### YOUR INSTRUCTIONS
Nothing but the entries, copied exactly, should appear in the response.

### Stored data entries
* * * * * * * * *
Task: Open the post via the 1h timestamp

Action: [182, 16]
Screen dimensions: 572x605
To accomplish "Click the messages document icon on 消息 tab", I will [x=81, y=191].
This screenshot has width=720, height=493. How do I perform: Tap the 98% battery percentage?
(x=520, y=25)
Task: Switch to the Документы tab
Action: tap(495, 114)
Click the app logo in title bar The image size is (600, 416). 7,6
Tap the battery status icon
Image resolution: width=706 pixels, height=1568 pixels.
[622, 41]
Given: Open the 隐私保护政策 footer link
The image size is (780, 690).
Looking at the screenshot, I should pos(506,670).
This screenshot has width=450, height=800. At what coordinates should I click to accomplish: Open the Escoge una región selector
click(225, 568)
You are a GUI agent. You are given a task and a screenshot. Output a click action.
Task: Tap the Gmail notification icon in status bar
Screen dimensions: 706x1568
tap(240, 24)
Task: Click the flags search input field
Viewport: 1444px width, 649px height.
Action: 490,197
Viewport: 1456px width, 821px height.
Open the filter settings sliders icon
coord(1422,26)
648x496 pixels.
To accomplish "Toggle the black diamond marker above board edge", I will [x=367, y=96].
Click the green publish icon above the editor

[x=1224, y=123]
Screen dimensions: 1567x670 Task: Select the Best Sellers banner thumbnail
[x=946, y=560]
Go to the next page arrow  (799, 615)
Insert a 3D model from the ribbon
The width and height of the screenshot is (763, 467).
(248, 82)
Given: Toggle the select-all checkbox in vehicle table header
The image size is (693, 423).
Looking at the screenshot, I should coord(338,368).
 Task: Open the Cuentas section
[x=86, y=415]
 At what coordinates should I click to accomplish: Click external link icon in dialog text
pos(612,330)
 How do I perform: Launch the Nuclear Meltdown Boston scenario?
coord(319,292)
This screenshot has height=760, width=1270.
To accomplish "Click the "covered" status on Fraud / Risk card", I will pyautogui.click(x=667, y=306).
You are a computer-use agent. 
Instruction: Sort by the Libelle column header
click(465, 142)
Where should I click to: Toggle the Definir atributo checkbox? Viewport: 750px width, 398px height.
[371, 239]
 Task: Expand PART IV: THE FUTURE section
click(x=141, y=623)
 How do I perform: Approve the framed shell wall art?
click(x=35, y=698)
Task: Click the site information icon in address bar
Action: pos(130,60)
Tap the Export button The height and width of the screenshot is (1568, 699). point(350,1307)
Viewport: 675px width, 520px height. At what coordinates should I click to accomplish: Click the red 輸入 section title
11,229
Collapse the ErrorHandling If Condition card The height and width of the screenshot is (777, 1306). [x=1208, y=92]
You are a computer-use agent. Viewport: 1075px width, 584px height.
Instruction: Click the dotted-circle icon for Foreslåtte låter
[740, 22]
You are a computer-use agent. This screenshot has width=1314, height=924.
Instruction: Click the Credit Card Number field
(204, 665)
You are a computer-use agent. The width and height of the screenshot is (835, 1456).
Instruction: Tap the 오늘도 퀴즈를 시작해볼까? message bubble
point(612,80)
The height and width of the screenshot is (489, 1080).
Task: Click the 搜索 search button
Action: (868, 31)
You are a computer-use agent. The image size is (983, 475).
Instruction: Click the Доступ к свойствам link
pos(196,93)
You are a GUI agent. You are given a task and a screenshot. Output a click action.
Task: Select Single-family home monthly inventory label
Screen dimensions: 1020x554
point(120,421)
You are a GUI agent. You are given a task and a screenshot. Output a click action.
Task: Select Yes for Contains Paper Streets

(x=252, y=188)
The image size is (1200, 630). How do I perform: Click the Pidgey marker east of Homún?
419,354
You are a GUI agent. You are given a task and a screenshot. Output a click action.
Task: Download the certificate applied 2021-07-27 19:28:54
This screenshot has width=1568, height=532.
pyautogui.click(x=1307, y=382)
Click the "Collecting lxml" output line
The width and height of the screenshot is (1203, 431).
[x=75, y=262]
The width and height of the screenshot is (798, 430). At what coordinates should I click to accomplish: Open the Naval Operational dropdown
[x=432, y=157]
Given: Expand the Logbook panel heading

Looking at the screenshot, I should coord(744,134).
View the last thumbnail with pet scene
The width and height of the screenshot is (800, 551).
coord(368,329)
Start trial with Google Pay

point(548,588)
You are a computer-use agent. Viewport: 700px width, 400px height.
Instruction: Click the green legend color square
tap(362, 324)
* * * * * * * * *
### WRITTEN ANSWER
Task: Open the post via the 1h timestamp

Action: [182, 16]
Screen dimensions: 572x605
To accomplish "Click the messages document icon on 消息 tab", I will [x=81, y=191].
This screenshot has width=720, height=493. How do I perform: Tap the 98% battery percentage?
(x=520, y=25)
Task: Switch to the Документы tab
Action: tap(495, 114)
Click the app logo in title bar The image size is (600, 416). 7,6
Tap the battery status icon
Image resolution: width=706 pixels, height=1568 pixels.
[622, 41]
Given: Open the 隐私保护政策 footer link
The image size is (780, 690).
Looking at the screenshot, I should pos(506,670).
This screenshot has width=450, height=800. At what coordinates should I click to accomplish: Open the Escoge una región selector
click(225, 568)
You are a GUI agent. You are given a task and a screenshot. Output a click action.
Task: Tap the Gmail notification icon in status bar
Screen dimensions: 706x1568
tap(240, 24)
Task: Click the flags search input field
Viewport: 1444px width, 649px height.
Action: 490,197
Viewport: 1456px width, 821px height.
Open the filter settings sliders icon
coord(1422,26)
648x496 pixels.
To accomplish "Toggle the black diamond marker above board edge", I will [x=367, y=96].
Click the green publish icon above the editor

[x=1224, y=123]
Screen dimensions: 1567x670 Task: Select the Best Sellers banner thumbnail
[x=946, y=560]
Go to the next page arrow  (799, 615)
Insert a 3D model from the ribbon
The width and height of the screenshot is (763, 467).
(248, 82)
Given: Toggle the select-all checkbox in vehicle table header
The image size is (693, 423).
Looking at the screenshot, I should coord(338,368).
 Task: Open the Cuentas section
[x=86, y=415]
 At what coordinates should I click to accomplish: Click external link icon in dialog text
pos(612,330)
 How do I perform: Launch the Nuclear Meltdown Boston scenario?
coord(319,292)
This screenshot has height=760, width=1270.
To accomplish "Click the "covered" status on Fraud / Risk card", I will pyautogui.click(x=667, y=306).
You are a computer-use agent. 
Instruction: Sort by the Libelle column header
click(465, 142)
Where should I click to: Toggle the Definir atributo checkbox? Viewport: 750px width, 398px height.
[371, 239]
 Task: Expand PART IV: THE FUTURE section
click(x=141, y=623)
 How do I perform: Approve the framed shell wall art?
click(x=35, y=698)
Task: Click the site information icon in address bar
Action: pos(130,60)
Tap the Export button The height and width of the screenshot is (1568, 699). point(350,1307)
Viewport: 675px width, 520px height. At what coordinates should I click to accomplish: Click the red 輸入 section title
11,229
Collapse the ErrorHandling If Condition card The height and width of the screenshot is (777, 1306). [x=1208, y=92]
You are a computer-use agent. Viewport: 1075px width, 584px height.
Instruction: Click the dotted-circle icon for Foreslåtte låter
[740, 22]
You are a computer-use agent. This screenshot has width=1314, height=924.
Instruction: Click the Credit Card Number field
(204, 665)
You are a computer-use agent. The width and height of the screenshot is (835, 1456).
Instruction: Tap the 오늘도 퀴즈를 시작해볼까? message bubble
point(612,80)
The height and width of the screenshot is (489, 1080).
Task: Click the 搜索 search button
Action: (868, 31)
You are a computer-use agent. The image size is (983, 475).
Instruction: Click the Доступ к свойствам link
pos(196,93)
You are a GUI agent. You are given a task and a screenshot. Output a click action.
Task: Select Single-family home monthly inventory label
Screen dimensions: 1020x554
point(120,421)
You are a GUI agent. You are given a task and a screenshot. Output a click action.
Task: Select Yes for Contains Paper Streets

(x=252, y=188)
The image size is (1200, 630). How do I perform: Click the Pidgey marker east of Homún?
419,354
You are a GUI agent. You are given a task and a screenshot. Output a click action.
Task: Download the certificate applied 2021-07-27 19:28:54
This screenshot has width=1568, height=532.
pyautogui.click(x=1307, y=382)
Click the "Collecting lxml" output line
The width and height of the screenshot is (1203, 431).
[x=75, y=262]
The width and height of the screenshot is (798, 430). At what coordinates should I click to accomplish: Open the Naval Operational dropdown
[x=432, y=157]
Given: Expand the Logbook panel heading

Looking at the screenshot, I should coord(744,134).
View the last thumbnail with pet scene
The width and height of the screenshot is (800, 551).
coord(368,329)
Start trial with Google Pay

point(548,588)
You are a computer-use agent. Viewport: 700px width, 400px height.
Instruction: Click the green legend color square
tap(362, 324)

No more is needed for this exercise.